Pompeo is more hawkish in terms of policy views. (He has long opposed the Iran deal and the Paris climate accord, for example.) Pompeo, while supportive of the intelligence community’s view that Russia interfered in 2016 election, has at times downplayed the Russian role. At Trump’s urging, he met with a man who has suggested that the hacking of Democratic National Committee emails during the 2016 election was a conspiracy carried out by a DNC employee, not Russian figures.

There are rumors that former Reagan administration official and television personality Larry Kudlow will replace Cohn and that former U.N. Ambassador John Bolton will be appointed national security adviser, a post currently held by H.R. McMaster — another official with a tense relationship with the president.

If Kudlow and Bolton get those appointments, along with Pompeo’s promotion this week, Trump would be bringing in figures who are more loyal to him. But I don’t know exactly how this would affect policy, because they are all of the more hawkish and globalist mode that often conflicts with Trump’s instincts. I think Trump is showing signs of not liking the idea that his staff is there to rein him in, and the president may be trying to find people who agree with him already or are more willing to toe his line publicly.

Here’s another caveat to a policy-driven explanation for Tillerson’s departure: If Trump fired everyone who disagreed with him on policy issues, that might lead to the departure of lots more people, including senior figures like Secretary of Defense James Mattis and his daughter Ivanka. So I doubt Tillerson’s policy views are the only reason he’s gone.

4. How senior is the person who’s leaving?

The secretary of state has traditionally been considered the most prestigious job in the Cabinet. It’s fourth in the presidential line of succession (vice president, speaker of the House, Senate president pro tempore). But it was never clear that Tillerson had that much sway. The nation’s chief diplomat, for example, seemed out of the loop on the biggest diplomatic move of the Trump administration: last week’s announcement that Trump will meet with North Korean leader Kim Jong Un in an attempt to get Pyongyang to wind down its nuclear weapons program.

It’s hard to know if Trump’s core foreign policy will change that much, since he was largely already ignoring Tillerson. This may be a firing that makes sense in that it aligns the president’s staff more with his own views and removes one of the key Cabinet members who has had friction with the White House.

5. How easily can this person be replaced?

The White House has struggled to find communications directors in part because that job has lots of hassle but relatively limited power. I’m not surprised that Trump was able to announce, as Tillerson was removed, both the appointment of Pompeo at State and Gina Haspel to be the next CIA director. These are both prestigious posts, putting Haspel and Pompeo in charge of huge agencies, and they will likely be able to set policy on what I assume is a wide range of issues where Trump does not have defined views. (That is, if they both get confirmed. Haspel could face resistance from Senate Democrats and even some Republicans because of her work for the CIA in the early 2000s overseeing interrogations at “black sites” that critics say were tantamount to torture.)

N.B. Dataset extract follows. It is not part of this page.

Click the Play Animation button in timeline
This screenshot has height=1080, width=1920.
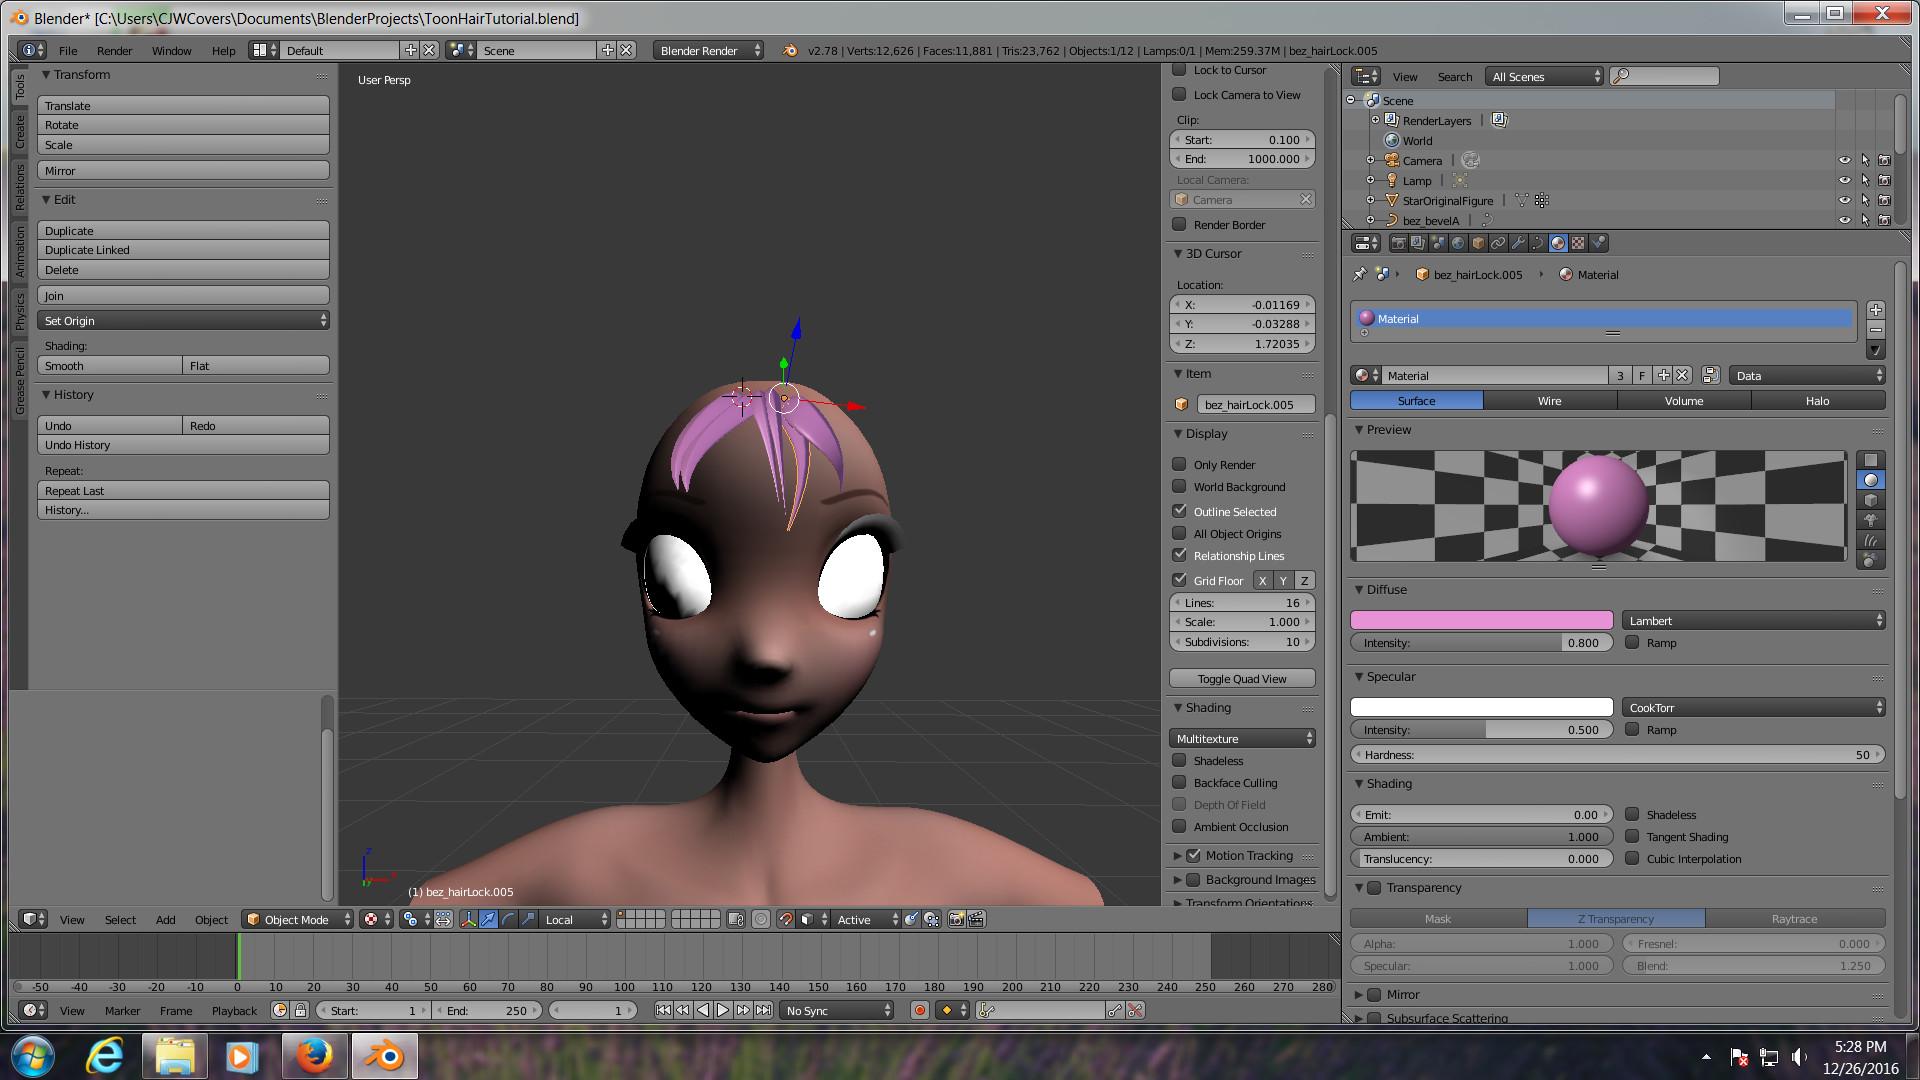(x=723, y=1010)
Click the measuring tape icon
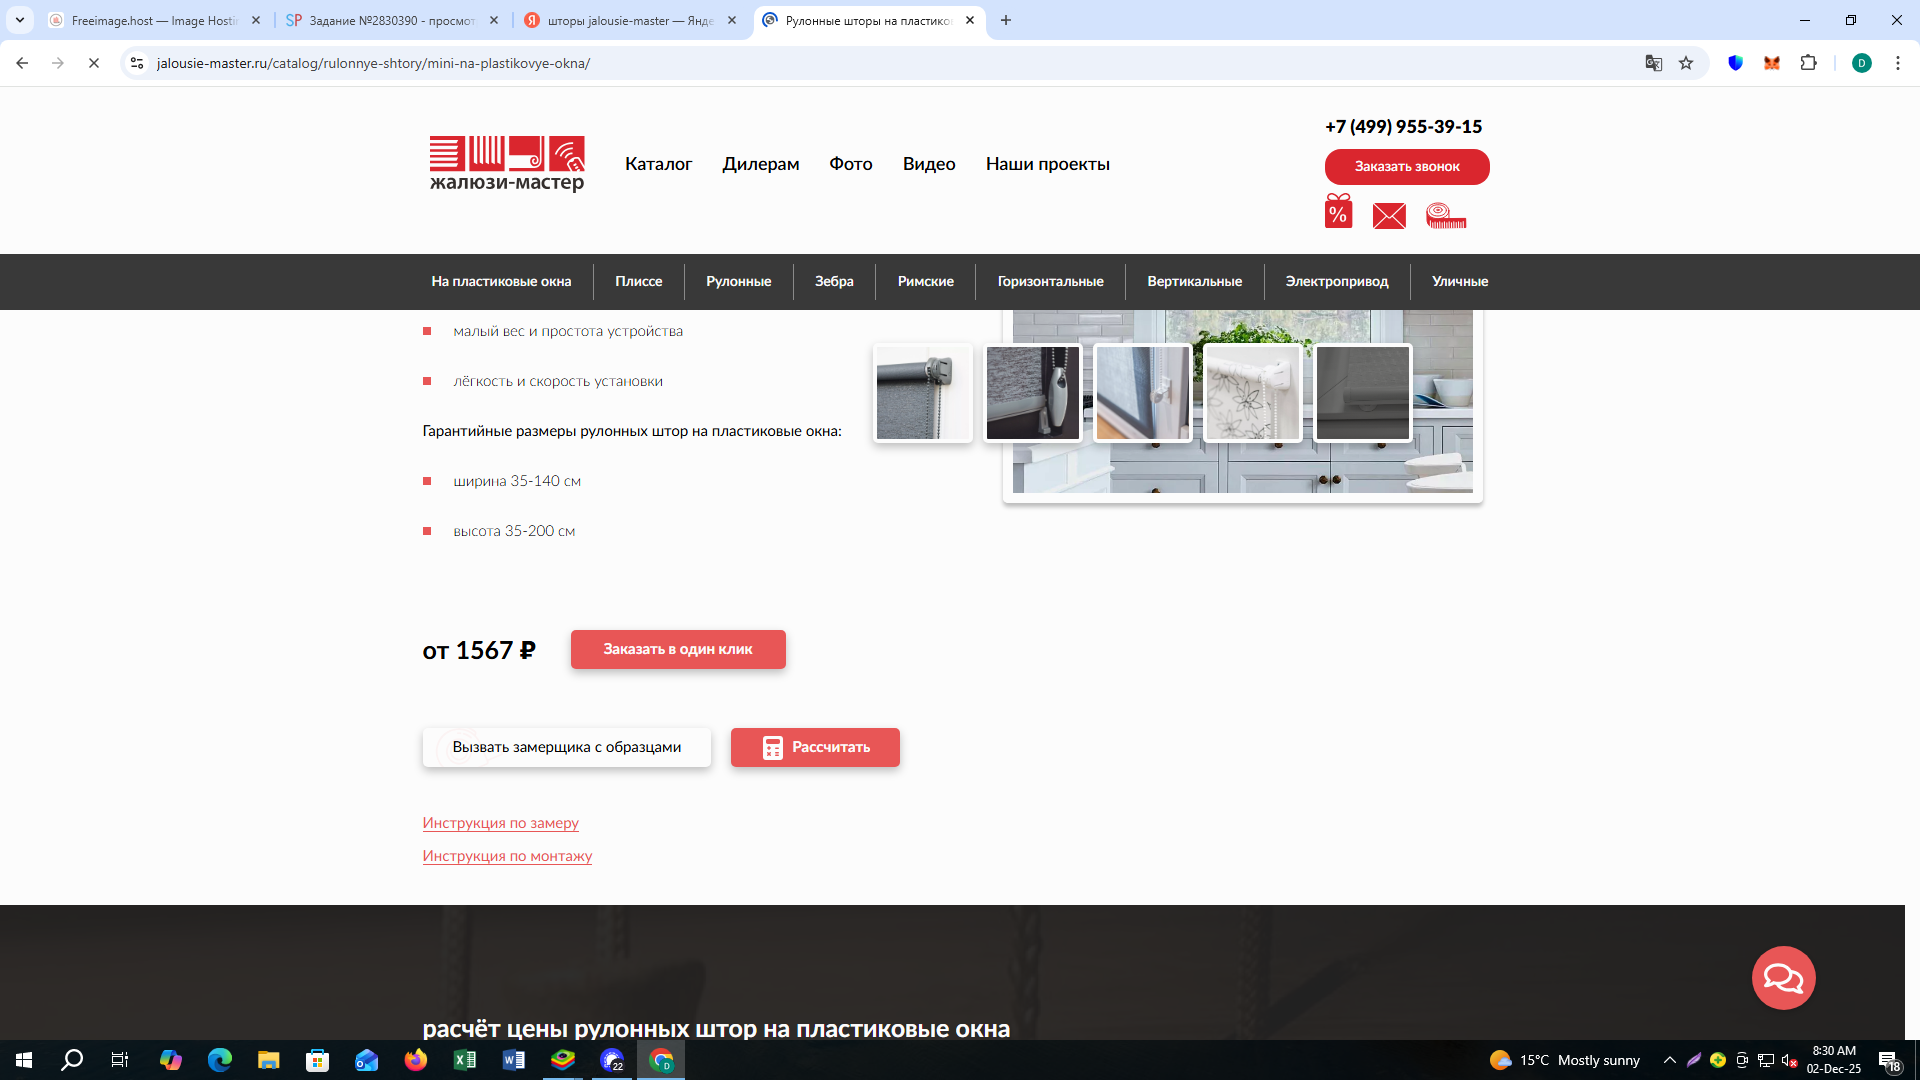This screenshot has width=1920, height=1080. [1446, 215]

The bottom line here is that Tillerson’s departure is not surprising and may not tell us much about the administration’s direction. What Pompeo does in this job is the big unknown and the reason why this switch matters.

If the American secretary of state is very hawkish and not really interested in diplomacy, which is Pompeo’s reputation, that could have important implications. Tillerson was already sidelining the State Department’s diplomatic core. I have a hard time seeing Pompeo restoring the diplomats’ power, and I think he might do more to limit their influence. I suspect that Pompeo, left to his own devices, would look for the U.S. to take aggressive action on Russia and not start talks with North Korea until it abandoned its nuclear program. But those positions are not in line with Trump.

The Tillerson era at State was a lot of noise but few accomplishments. I think Pompeo will do things. I’m just not totally sure what.

Perry Bacon Jr. is a senior writer for FiveThirtyEight.